**RECORDS FOR THE EXERCISE:**
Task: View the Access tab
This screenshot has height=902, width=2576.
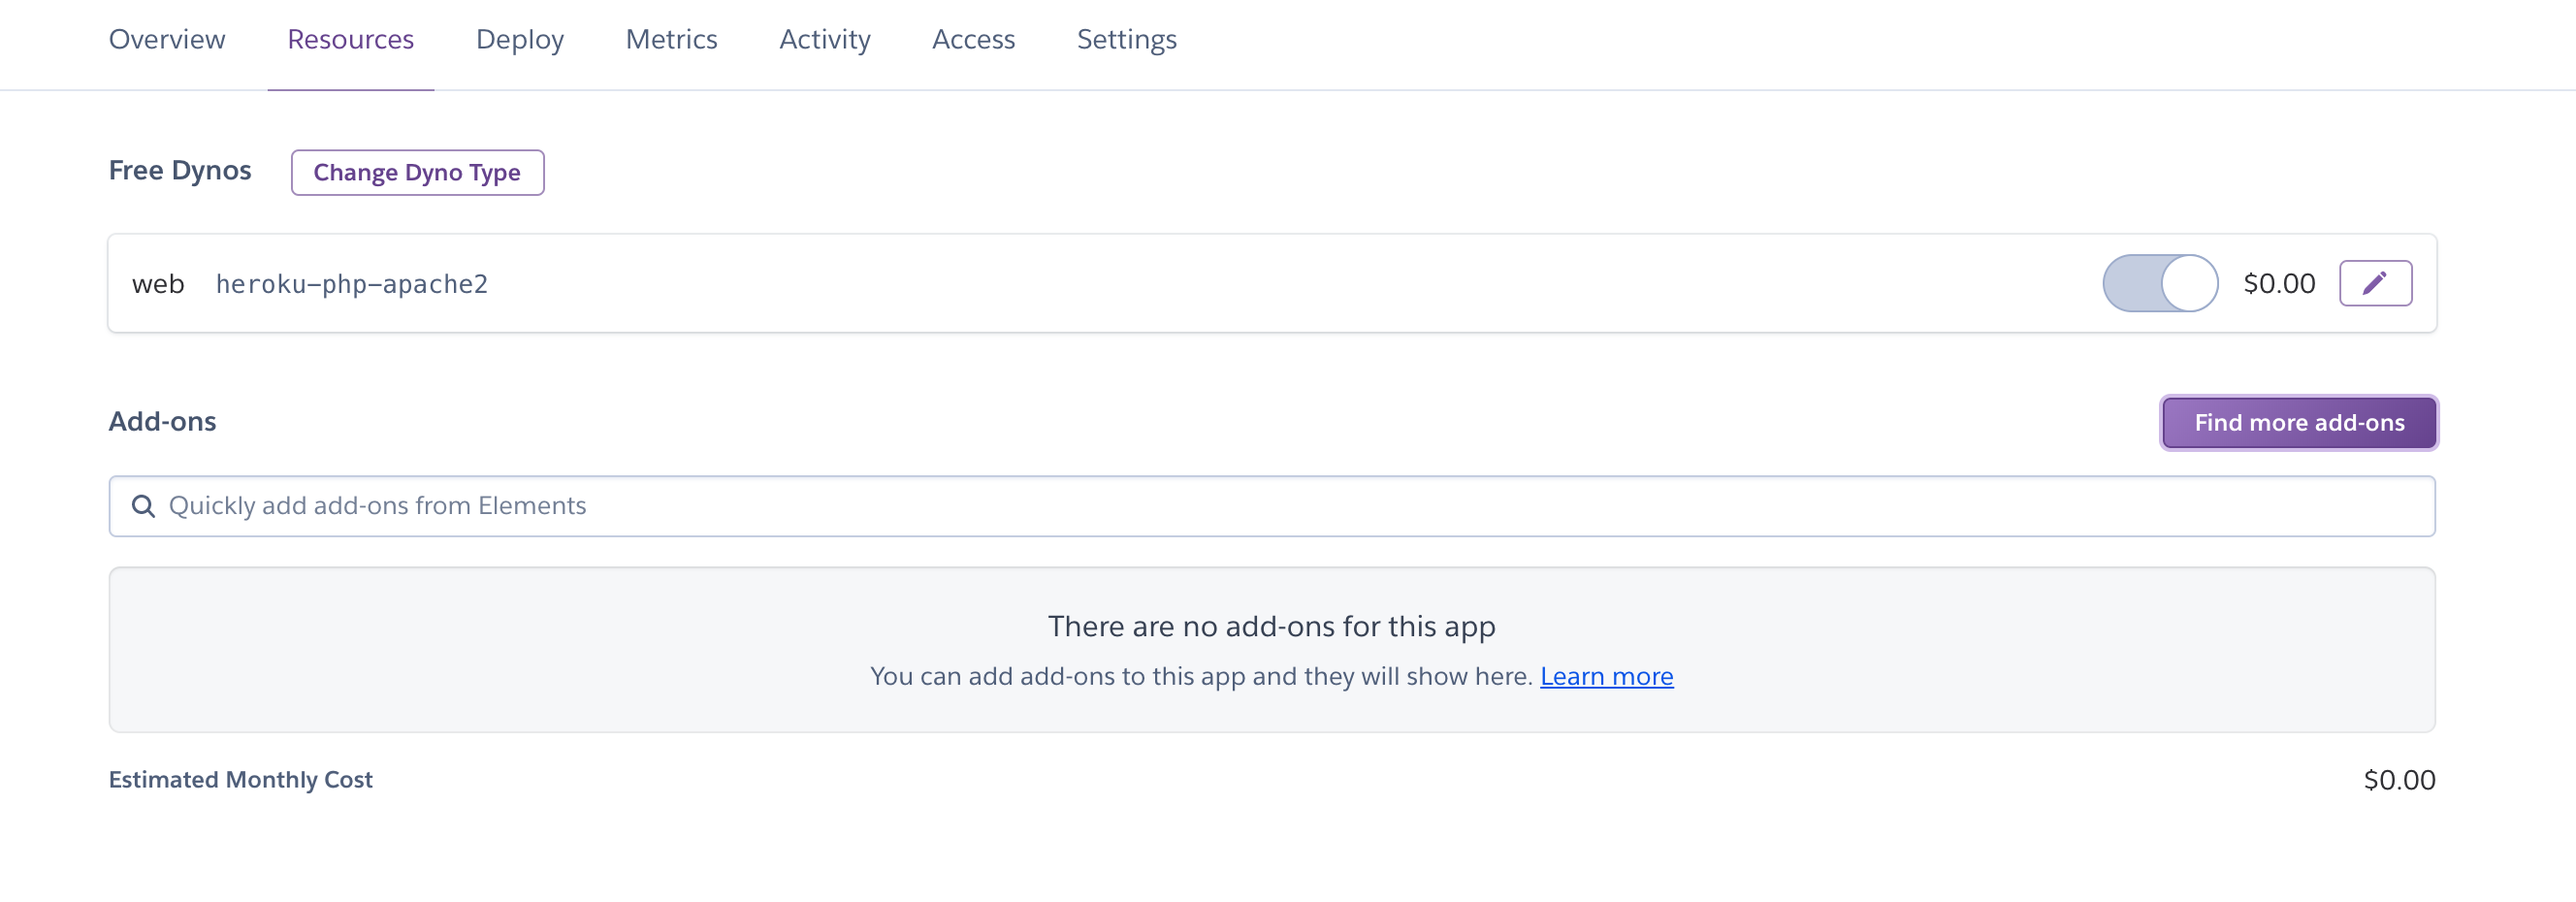Action: click(x=973, y=40)
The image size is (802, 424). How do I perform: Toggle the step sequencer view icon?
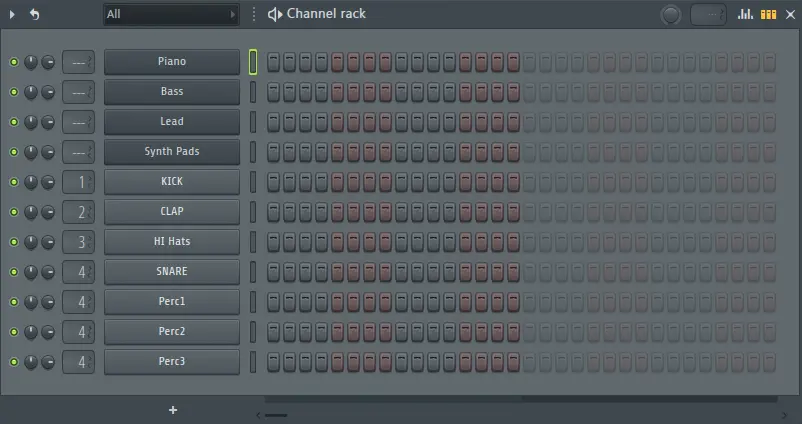click(768, 14)
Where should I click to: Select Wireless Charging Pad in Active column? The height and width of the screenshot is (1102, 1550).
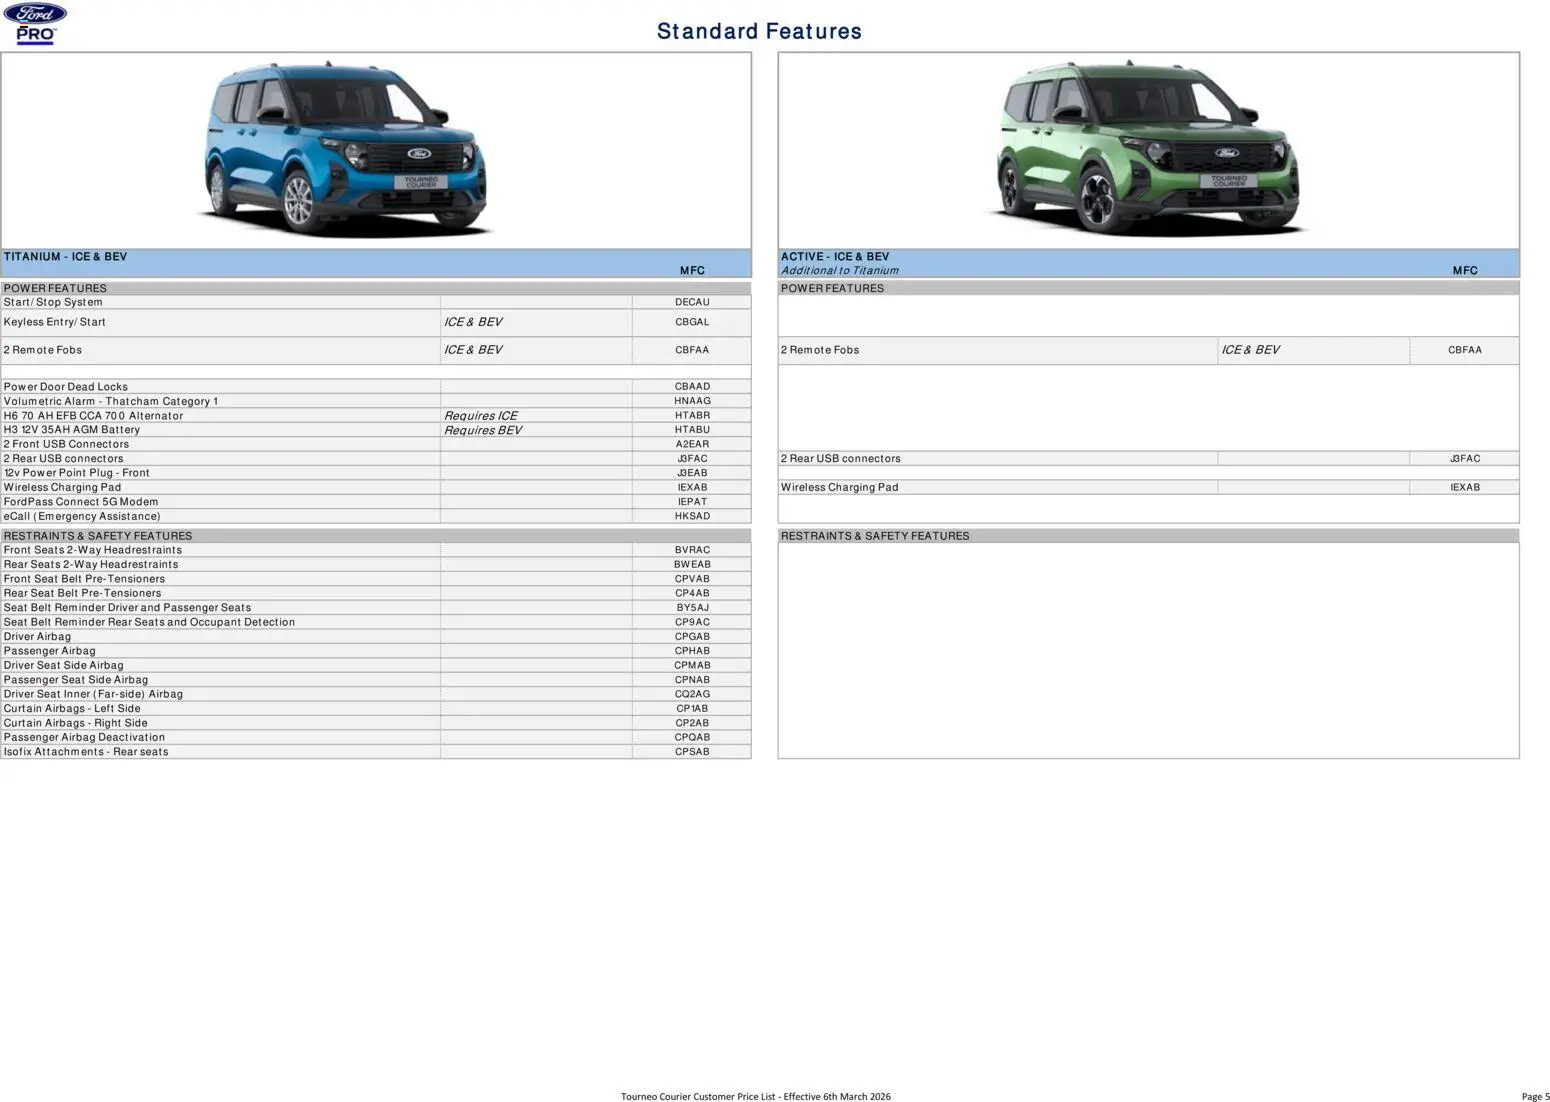(x=840, y=487)
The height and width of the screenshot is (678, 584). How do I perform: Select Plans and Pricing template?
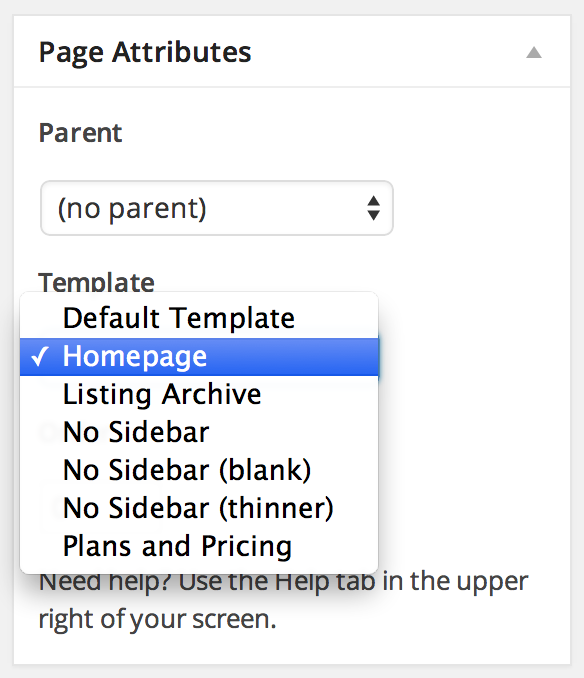pyautogui.click(x=199, y=546)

**EXERCISE AIM:** Aside from the pictures, copy all of the entries exactly.

**WORKED SOLUTION:**
Task: View the Access tab
This screenshot has height=902, width=2576.
Action: click(x=973, y=40)
The image size is (802, 424). How do I perform: Toggle the step sequencer view icon?
click(768, 14)
Where should I click to: Select Wireless Charging Pad in Active column? The height and width of the screenshot is (1102, 1550).
(x=840, y=487)
The height and width of the screenshot is (678, 584). How do I perform: Select Plans and Pricing template?
pyautogui.click(x=199, y=546)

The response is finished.